» ASSIGNMENT: All entries must be given again exactly as written.

» PROVIDED DATA:
........
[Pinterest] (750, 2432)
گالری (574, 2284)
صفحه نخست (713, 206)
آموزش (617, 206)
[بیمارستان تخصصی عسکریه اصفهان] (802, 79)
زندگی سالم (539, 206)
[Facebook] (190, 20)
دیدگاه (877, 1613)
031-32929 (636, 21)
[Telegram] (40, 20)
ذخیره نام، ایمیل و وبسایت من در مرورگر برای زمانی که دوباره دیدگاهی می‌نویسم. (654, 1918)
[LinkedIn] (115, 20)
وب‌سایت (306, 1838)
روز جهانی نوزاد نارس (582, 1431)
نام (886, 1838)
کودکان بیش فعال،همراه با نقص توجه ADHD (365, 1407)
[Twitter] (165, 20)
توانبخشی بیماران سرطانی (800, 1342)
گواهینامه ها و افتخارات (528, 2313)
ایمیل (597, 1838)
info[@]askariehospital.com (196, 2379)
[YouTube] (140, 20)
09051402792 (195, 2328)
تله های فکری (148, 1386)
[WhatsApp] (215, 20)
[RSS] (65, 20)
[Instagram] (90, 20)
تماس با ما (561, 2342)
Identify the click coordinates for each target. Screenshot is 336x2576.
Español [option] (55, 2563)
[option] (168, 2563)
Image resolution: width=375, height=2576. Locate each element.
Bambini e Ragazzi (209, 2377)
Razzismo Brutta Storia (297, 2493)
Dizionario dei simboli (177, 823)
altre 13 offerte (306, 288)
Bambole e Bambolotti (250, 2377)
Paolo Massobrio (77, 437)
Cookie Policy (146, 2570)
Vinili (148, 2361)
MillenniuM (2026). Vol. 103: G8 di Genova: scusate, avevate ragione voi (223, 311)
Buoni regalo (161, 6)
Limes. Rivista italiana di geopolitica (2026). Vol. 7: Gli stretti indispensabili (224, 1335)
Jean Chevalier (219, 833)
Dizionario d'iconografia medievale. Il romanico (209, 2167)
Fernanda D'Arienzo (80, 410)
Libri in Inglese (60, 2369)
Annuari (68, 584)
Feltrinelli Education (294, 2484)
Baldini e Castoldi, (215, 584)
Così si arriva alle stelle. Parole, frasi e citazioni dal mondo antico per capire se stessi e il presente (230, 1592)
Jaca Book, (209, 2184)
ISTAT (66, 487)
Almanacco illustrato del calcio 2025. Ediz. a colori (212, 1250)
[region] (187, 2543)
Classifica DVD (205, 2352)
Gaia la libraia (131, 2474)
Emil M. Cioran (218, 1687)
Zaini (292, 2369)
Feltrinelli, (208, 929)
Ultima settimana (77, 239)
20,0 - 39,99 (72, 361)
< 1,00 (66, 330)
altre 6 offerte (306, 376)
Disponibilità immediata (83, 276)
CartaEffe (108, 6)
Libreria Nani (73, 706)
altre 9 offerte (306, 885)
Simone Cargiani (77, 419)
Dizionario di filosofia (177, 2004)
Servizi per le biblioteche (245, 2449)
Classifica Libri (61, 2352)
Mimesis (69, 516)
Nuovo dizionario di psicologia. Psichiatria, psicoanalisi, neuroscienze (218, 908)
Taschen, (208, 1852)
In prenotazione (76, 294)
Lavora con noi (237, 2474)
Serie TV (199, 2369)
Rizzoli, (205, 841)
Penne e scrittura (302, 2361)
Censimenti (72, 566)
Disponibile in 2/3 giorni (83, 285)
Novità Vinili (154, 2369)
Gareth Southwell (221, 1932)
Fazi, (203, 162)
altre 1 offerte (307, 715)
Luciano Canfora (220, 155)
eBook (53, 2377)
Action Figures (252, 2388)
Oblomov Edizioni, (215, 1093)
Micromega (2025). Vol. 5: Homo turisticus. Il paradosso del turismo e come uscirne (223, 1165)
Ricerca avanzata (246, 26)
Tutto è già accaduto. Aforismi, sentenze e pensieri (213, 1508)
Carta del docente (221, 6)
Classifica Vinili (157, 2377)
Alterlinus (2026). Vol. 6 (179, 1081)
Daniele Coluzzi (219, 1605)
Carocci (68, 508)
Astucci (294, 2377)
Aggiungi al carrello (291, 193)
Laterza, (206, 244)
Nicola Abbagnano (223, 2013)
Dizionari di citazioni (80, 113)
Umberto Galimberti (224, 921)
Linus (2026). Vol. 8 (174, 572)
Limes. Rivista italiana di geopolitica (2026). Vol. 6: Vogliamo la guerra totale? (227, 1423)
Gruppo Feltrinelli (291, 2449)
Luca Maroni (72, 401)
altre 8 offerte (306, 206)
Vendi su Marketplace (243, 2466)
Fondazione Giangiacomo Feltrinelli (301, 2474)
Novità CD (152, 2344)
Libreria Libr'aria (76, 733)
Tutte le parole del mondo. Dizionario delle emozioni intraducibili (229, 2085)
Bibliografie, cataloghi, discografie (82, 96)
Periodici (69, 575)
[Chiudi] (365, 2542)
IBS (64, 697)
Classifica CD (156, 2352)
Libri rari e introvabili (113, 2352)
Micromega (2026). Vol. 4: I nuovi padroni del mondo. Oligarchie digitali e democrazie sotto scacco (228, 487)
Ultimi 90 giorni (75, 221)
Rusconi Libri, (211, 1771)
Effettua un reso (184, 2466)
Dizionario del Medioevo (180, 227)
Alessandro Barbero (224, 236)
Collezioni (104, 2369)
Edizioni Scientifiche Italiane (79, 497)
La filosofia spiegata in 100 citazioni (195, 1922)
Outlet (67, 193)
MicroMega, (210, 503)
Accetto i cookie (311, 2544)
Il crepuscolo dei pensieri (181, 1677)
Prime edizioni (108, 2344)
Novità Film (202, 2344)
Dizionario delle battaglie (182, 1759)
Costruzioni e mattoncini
........
» ANSWER SECTION:
[Pinterest] (750, 2432)
گالری (574, 2284)
صفحه نخست (713, 206)
آموزش (617, 206)
[بیمارستان تخصصی عسکریه اصفهان] (802, 79)
زندگی سالم (539, 206)
[Facebook] (190, 20)
دیدگاه (877, 1613)
031-32929 (636, 21)
[Telegram] (40, 20)
ذخیره نام، ایمیل و وبسایت من در مرورگر برای زمانی که دوباره دیدگاهی می‌نویسم. (654, 1918)
[LinkedIn] (115, 20)
وب‌سایت (306, 1838)
روز جهانی نوزاد نارس (582, 1431)
نام (886, 1838)
کودکان بیش فعال،همراه با نقص توجه ADHD (365, 1407)
[Twitter] (165, 20)
توانبخشی بیماران سرطانی (800, 1342)
گواهینامه ها و افتخارات (528, 2313)
ایمیل (597, 1838)
info[@]askariehospital.com (196, 2379)
[YouTube] (140, 20)
09051402792 (195, 2328)
تله های فکری (148, 1386)
[WhatsApp] (215, 20)
[RSS] (65, 20)
[Instagram] (90, 20)
تماس با ما (561, 2342)
Identify the click coordinates for each target. Screenshot is 336x2576.
Español [option] (55, 2563)
[option] (168, 2563)
Image resolution: width=375, height=2576. Locate each element.
Bambini e Ragazzi (209, 2377)
Razzismo Brutta Storia (297, 2493)
Dizionario dei simboli (177, 823)
altre 13 offerte (306, 288)
Bambole e Bambolotti (250, 2377)
Paolo Massobrio (77, 437)
Cookie Policy (146, 2570)
Vinili (148, 2361)
MillenniuM (2026). Vol. 103: G8 di Genova: scusate, avevate ragione voi (223, 311)
Buoni regalo (161, 6)
Limes. Rivista italiana di geopolitica (2026). Vol. 7: Gli stretti indispensabili (224, 1335)
Jean Chevalier (219, 833)
Dizionario d'iconografia medievale. Il romanico (209, 2167)
Fernanda D'Arienzo (80, 410)
Libri in Inglese (60, 2369)
Annuari (68, 584)
Feltrinelli Education (294, 2484)
Baldini e Castoldi, (215, 584)
Così si arriva alle stelle. Parole, frasi e citazioni dal mondo antico per capire se stessi e il presente (230, 1592)
Jaca Book, (209, 2184)
ISTAT (66, 487)
Almanacco illustrato del calcio 2025. Ediz. a colori (212, 1250)
[region] (187, 2543)
Classifica DVD (205, 2352)
Gaia la libraia (131, 2474)
Emil M. Cioran (218, 1687)
Zaini (292, 2369)
Feltrinelli, (208, 929)
Ultima settimana (77, 239)
20,0 - 39,99 (72, 361)
< 1,00 (66, 330)
altre 6 offerte (306, 376)
Disponibilità immediata (83, 276)
CartaEffe (108, 6)
Libreria Nani (73, 706)
altre 9 offerte (306, 885)
Simone Cargiani (77, 419)
Dizionario di filosofia (177, 2004)
Servizi per le biblioteche (245, 2449)
Classifica Libri (61, 2352)
Mimesis (69, 516)
Nuovo dizionario di psicologia. Psichiatria, psicoanalisi, neuroscienze (218, 908)
Taschen, (208, 1852)
In prenotazione (76, 294)
Lavora con noi (237, 2474)
Serie TV (199, 2369)
Rizzoli, (205, 841)
Penne e scrittura (302, 2361)
Censimenti (72, 566)
Disponibile in 2/3 giorni (83, 285)
Novità Vinili (154, 2369)
Gareth Southwell (221, 1932)
Fazi, (203, 162)
altre 1 offerte (307, 715)
Luciano Canfora (220, 155)
eBook (53, 2377)
Action Figures (252, 2388)
Oblomov Edizioni, (215, 1093)
Micromega (2025). Vol. 5: Homo turisticus. Il paradosso del turismo e come uscirne (223, 1165)
Ricerca avanzata (246, 26)
Tutto è già accaduto. Aforismi, sentenze e pensieri (213, 1508)
Carta del docente (221, 6)
Classifica Vinili (157, 2377)
Alterlinus (2026). Vol. 6 (179, 1081)
Daniele Coluzzi (219, 1605)
Carocci (68, 508)
Astucci (294, 2377)
Aggiungi al carrello (291, 193)
Laterza, (206, 244)
Nicola Abbagnano (223, 2013)
Dizionari di citazioni (80, 113)
Umberto Galimberti (224, 921)
Linus (2026). Vol. 8 (174, 572)
Limes. Rivista italiana di geopolitica (2026). Vol. 6: Vogliamo la guerra totale? (227, 1423)
Gruppo Feltrinelli (291, 2449)
Luca Maroni (72, 401)
altre 8 offerte (306, 206)
Vendi su Marketplace (243, 2466)
Fondazione Giangiacomo Feltrinelli (301, 2474)
Novità CD (152, 2344)
Libreria Libr'aria (76, 733)
Tutte le parole del mondo. Dizionario delle emozioni intraducibili (229, 2085)
Bibliografie, cataloghi, discografie (82, 96)
Periodici (69, 575)
[Chiudi] (365, 2542)
IBS (64, 697)
Classifica CD (156, 2352)
Libri rari e introvabili (113, 2352)
Micromega (2026). Vol. 4: I nuovi padroni del mondo. Oligarchie digitali e democrazie sotto scacco (228, 487)
Ultimi 90 giorni (75, 221)
Rusconi Libri, (211, 1771)
Effettua un reso (184, 2466)
Dizionario del Medioevo (180, 227)
Alessandro Barbero (224, 236)
Collezioni (104, 2369)
Edizioni Scientifiche Italiane (79, 497)
La filosofia spiegata in 100 citazioni (195, 1922)
Outlet (67, 193)
MicroMega, (210, 503)
Accetto i cookie (311, 2544)
Il crepuscolo dei pensieri (181, 1677)
Prime edizioni (108, 2344)
Novità Film (202, 2344)
Dizionario delle battaglie (182, 1759)
Costruzioni e mattoncini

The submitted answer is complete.